«Я» и «МЫ». Взлеты и падения рыцаря искусства
Шрифт:
Я услышал какое-то фырканье – оно не могло быть ничем иным, как с трудом сдерживаемым Козинцевым смехом.
О причине не нужно было догадываться – дело в том, что тирада о квадратах, произнесенная квадратной головой председателя, звучала действительно забавно.
Критике был подвергнут еще ряд элементов эскиза. И выражение лица красноармейца должно было стать суровым, а не мечтательным, и на руках рабочего следовало выделяться мышцам, и лошади, которые тянули ярко-красный плуг по ярко-зеленому полю на фоне фигуры крестьянки, должны были быть переписаны, ибо и
Указаний было много, а Козинцев молчал.
Я видел сложенные за спиной руки, но этого было достаточно, чтобы понять его отношение к критике.

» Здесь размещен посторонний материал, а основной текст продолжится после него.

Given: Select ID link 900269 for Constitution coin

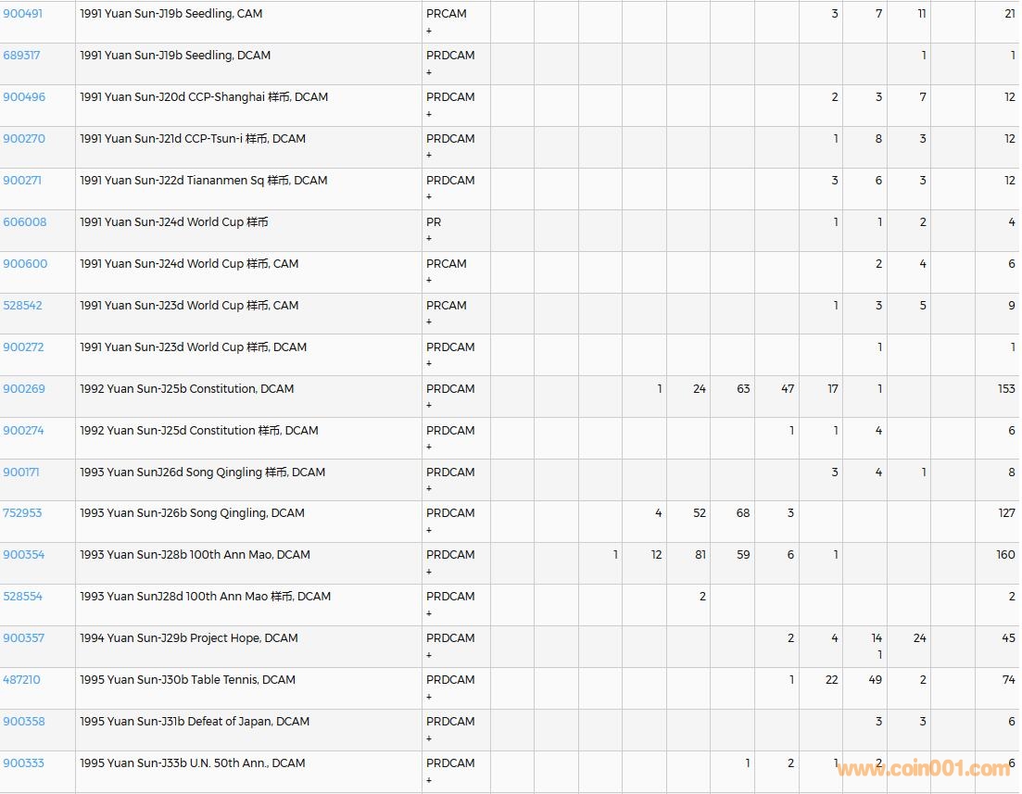Looking at the screenshot, I should 24,389.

В конце концов председатель протянул ему эскиз и сказал, что после внесения поправок эскиз нужно еще раз представить в комиссию.
Тогда впервые раздался голос Козинцева. В минуты волнения или раздражения голос у него становился высоким-высоким.
Вот этим-то фальцетом он объявил, что и не подумает ничего исправлять.
И тут пошел принципиальный разговор.
Члены комиссии, отбросив приказной тон, стали убеждать Козинцева в правильности своих требований и взывали к его сознанию.
Руки Козинцева оставались сжатыми за спиной, и он только повторял по временам сердито: «Ничего менять не буду».
Председатель оторвал полоску промокательной бумаги от пресс-папье, вытер взмокший лоб и произнес нечто вроде: «Ну, нет так нет, обойдемся», но тут раскрылась дверь, и легким шагом вошел в комнату высокий, по-красивому седой человек во френче.
Это был Сергей Дмитриевич Мстиславский, старый революционер, автор известных романов «Грач, птица весенняя», «Накануне», а в то время – главное лицо в этом доме, заведующий Киевским губнаробразом.
Поздоровавшись со всеми, он сказал о том, что все некогда было зайти в первомайскую комиссию и как, мол идут дела…
– Да вот – обсуждаем…
Мстиславский подошел к столу, взял эскиз и заулыбался.
– По-моему, интересно… – сказал он, – ярко, празднично. Это где же будет?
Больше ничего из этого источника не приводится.